Non sfugga che abbiamo usato solo verbi al passato. Perché? È semplice: Andrea Belotti oggi è un calciatore diverso, i suoi difetti storici hanno preso il sopravvento sui pregi, continua a dannarsi l’anima per la sua squadra, a pressare tutti, ad attaccare la profondità, ma è come se spendesse tutte le sue energie in quei momenti. E così si ritrova scarico al momento più importante, quello della conclusione in porta. Proprio in virtù del giocatore che è, che è sempre stato, delle cose di cui abbiamo parlato finora, il tremendo “0” nel tabellino dei gol in Serie A non può che essere il frutto di una regressione atletica, e in effetti era andata così anche nell’ultima stagione al Toro, costellata di infortuni, immalinconita dai dubbi sul futuro. A Roma è andata ancora peggio, ed è questa la vera delusione: potevamo assistere a una rinascita fisica e quindi di prestazioni, invece abbiamo guardato un grigio remake del passato recente. Belotti era un calciatore selvaggio e ora non lo è più, un po’ come successe a Rocky Balboa dopo aver vinto il titolo mondiale: nel terzo film della saga, l’allenatore Mickey gli dice che non avrebbe potuto battere Clubber Lang perché «ti è successa la cosa peggiore che può succedere a un pugile: ti sei civilizzato». Ecco, per Rocky era una questione di atteggiamento, di pura violenza che diventava foga agonistica. Per Belotti era una questione di forza, resistenza, istinto per il gol, tutte cose che sono diminuite troppo rispetto a qualche anno fa. (Alfonso Fasano)

Sulla tristezza di Charles De Ketelaere 

Ho un amico che per tutta la stagione, ogni settimana, si è giocato 3-1 Milan+gol di Charles De Ketelaere: non ha mai vinto una schedina. De Ketelaere è ovviamente la delusione più grande del campionato per quanto è stato pagato (35 milioni e mezzo di euro), per aver realizzato zero reti e un solo assist in 32 partite, e soprattutto per la mestizia con cui tutti noi tifosi del Milan abbiamo vissuto questi mesi. Dopo un inizio promettente, i gol sbagliati in serie — ogni situazione sempre più facile, ogni errore sempre più assurdo: il liscio contro il Monza all’andata, le parate di Ochoa a Salerno, il colpo di testa fuori contro il Tottenham in Champions League, il salvataggio sulla riga di Pessina contro il Monza al ritorno, il tentativo di dribbling su Carnesecchi contro la Cremonese, li ho visti tutti dal vivo — lo hanno intristito e spento come quando ti entra una spina invisibile nella ruota della bicicletta.
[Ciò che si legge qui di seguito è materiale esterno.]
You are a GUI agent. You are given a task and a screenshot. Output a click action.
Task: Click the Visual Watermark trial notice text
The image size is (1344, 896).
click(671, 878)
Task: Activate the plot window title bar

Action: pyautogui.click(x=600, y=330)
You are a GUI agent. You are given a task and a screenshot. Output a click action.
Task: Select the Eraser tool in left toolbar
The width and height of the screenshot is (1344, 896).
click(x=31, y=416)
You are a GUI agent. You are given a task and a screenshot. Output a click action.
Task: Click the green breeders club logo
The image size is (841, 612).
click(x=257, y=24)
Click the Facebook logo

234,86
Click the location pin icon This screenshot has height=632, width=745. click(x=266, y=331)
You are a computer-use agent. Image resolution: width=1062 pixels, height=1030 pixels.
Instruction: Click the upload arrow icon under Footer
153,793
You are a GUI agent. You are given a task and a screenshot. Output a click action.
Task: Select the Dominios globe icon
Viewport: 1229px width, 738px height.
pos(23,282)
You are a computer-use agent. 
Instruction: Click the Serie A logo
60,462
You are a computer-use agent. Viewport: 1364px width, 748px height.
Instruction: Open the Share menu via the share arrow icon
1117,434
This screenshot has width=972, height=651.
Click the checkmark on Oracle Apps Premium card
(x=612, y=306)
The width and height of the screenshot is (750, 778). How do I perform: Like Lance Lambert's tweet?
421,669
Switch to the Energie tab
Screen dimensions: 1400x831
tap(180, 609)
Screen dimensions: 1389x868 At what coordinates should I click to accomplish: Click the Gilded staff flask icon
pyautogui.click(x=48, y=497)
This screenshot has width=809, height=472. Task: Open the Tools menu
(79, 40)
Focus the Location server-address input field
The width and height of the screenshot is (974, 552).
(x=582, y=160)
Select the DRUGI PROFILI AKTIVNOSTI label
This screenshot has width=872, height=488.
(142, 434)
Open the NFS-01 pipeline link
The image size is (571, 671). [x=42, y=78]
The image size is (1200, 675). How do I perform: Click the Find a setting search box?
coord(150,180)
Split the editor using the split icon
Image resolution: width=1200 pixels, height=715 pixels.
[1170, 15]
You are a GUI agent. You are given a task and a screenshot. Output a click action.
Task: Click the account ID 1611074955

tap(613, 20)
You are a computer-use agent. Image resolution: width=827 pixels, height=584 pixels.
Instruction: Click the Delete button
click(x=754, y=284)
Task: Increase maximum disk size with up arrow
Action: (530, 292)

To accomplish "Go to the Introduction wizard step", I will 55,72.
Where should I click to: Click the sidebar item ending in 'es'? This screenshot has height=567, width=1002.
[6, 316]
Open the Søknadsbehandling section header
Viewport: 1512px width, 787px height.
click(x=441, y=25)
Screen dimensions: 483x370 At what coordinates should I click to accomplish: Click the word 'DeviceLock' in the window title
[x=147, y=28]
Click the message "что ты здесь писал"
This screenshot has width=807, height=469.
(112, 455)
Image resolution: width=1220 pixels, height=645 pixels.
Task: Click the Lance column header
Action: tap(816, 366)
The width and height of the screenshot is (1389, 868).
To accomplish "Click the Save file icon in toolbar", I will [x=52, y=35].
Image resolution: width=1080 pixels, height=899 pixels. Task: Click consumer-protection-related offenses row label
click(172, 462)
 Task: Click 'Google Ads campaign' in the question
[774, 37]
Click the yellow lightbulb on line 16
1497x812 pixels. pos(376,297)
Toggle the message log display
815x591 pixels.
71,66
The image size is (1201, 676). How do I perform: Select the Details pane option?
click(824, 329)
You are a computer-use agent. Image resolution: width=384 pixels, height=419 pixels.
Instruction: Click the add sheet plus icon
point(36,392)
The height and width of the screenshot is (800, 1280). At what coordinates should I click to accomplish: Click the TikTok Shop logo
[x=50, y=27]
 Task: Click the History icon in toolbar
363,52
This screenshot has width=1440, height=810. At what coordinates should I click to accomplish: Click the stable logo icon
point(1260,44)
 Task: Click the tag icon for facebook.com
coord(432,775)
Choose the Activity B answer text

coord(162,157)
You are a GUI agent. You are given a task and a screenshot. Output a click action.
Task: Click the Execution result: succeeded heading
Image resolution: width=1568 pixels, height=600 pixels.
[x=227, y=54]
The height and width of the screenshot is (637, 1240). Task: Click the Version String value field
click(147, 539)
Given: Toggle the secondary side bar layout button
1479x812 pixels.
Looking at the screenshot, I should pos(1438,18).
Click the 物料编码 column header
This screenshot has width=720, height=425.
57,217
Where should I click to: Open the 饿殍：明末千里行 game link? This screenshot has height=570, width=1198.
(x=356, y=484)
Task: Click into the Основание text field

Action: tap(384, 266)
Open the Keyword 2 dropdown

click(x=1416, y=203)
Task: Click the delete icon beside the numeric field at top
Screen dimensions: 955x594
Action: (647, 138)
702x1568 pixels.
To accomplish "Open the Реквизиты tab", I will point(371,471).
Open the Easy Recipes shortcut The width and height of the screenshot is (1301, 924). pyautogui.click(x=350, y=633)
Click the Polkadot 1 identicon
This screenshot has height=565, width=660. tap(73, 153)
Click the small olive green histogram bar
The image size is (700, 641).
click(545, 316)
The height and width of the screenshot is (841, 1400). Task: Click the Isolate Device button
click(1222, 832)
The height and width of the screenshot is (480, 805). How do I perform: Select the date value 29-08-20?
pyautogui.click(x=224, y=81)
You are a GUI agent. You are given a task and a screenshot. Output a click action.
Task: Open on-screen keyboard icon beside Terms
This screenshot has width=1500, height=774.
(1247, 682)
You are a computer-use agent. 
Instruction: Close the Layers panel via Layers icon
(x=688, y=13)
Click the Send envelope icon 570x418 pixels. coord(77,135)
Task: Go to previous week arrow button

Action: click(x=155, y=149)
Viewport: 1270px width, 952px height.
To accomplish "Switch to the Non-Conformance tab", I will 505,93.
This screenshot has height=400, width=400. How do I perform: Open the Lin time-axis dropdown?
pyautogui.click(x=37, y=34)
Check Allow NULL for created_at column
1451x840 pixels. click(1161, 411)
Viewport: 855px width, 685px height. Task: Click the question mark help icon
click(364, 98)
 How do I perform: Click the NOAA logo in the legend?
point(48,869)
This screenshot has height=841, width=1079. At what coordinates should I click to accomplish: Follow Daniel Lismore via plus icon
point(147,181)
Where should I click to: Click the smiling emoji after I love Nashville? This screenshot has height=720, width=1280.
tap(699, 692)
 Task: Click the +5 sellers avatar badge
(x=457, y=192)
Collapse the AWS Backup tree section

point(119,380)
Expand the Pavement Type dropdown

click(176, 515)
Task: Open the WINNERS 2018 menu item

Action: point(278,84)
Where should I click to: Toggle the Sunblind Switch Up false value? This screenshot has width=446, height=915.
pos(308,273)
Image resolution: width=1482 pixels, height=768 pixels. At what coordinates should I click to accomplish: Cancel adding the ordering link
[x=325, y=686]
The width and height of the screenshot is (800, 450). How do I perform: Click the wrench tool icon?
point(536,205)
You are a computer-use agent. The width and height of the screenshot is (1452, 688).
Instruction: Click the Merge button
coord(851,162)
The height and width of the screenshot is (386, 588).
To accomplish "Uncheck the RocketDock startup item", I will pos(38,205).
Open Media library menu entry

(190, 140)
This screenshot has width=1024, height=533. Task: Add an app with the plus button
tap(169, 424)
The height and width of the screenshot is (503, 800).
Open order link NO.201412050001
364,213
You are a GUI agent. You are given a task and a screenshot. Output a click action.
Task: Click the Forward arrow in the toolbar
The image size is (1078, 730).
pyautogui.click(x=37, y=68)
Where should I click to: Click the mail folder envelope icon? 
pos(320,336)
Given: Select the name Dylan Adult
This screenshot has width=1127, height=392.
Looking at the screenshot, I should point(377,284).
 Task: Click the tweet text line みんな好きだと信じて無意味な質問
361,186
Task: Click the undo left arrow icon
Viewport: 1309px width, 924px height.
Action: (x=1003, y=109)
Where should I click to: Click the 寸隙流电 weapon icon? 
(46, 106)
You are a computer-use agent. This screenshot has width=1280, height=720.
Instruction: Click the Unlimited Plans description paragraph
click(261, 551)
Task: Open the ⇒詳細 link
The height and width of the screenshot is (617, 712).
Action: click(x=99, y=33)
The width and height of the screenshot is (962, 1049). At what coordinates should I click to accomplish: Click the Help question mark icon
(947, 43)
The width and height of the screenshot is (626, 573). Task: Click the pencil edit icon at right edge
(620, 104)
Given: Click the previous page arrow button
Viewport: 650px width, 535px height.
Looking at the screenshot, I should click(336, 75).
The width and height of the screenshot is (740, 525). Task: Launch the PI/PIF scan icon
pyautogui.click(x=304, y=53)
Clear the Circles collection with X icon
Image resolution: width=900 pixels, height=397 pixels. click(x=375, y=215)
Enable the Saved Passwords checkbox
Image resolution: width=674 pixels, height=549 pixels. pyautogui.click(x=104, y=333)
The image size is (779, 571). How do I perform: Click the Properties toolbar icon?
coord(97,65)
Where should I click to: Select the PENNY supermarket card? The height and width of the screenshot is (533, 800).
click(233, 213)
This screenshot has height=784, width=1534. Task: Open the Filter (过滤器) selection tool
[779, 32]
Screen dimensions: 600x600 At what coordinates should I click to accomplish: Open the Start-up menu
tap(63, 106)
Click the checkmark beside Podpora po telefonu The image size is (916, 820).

Durante il primo tempo di Milan-Cremonese tutta la curva prima e tutto lo stadio poi hanno inneggiato a lui per almeno venti minuti consecutivi. Poi anche il lanciacori si è arreso: «Questo qui non segna neanche se appare Gesù Cristo». (Francesco Caligaris)

Paul Pogba è ciò che non funziona alla Juve

Quando Paul Pogba si è accasciato al suolo al 24’ di Juve-Cremonese – prima partita da titolare un anno dopo l’ultima, un dimenticabile Manchester United-Norwich giocato il 16 aprile 2022 – è stato impossibile non empatizzare con lui. Nell’epoca in cui anche gli infortuni sembrano essere una colpa del singolo calciatore, vedere il numero 10 della Juventus in lacrime, preda della disperazione più profonda, è stato un duro colpo anche perché sappiamo quanto Pogba sia ancora in grado di incidere in un contesto di alto livello. E però se da un lato sarebbe ingiusto bollare come “delusione” un giocatore che ha disputato appena 162’ in stagione, dall’altro farne la rappresentazione fisica dei fallimenti bianconeri non è poi così sbagliato, soprattutto se ne facciamo una questione di scelte, dei criteri che hanno portato i dirigenti bianconeri a costruire una rosa attorno a due (ex) fenomeni generazionali piuttosto fragili come lui e Ángel Di María: e, quindi, Pogba diventa la delusione della stagione della Juventus pur senza aver sostanzialmente mai giocato, proprio perché è il simbolo di un modus operandi che ha mostrato tutti i suoi limiti e tutte le sue incongruenze, soprattutto al termine di un’annata del genere, che impone una seria riflessione sul futuro della Juventus, sul reset da effettuare per ripartire davvero. (Claudio Pellecchia)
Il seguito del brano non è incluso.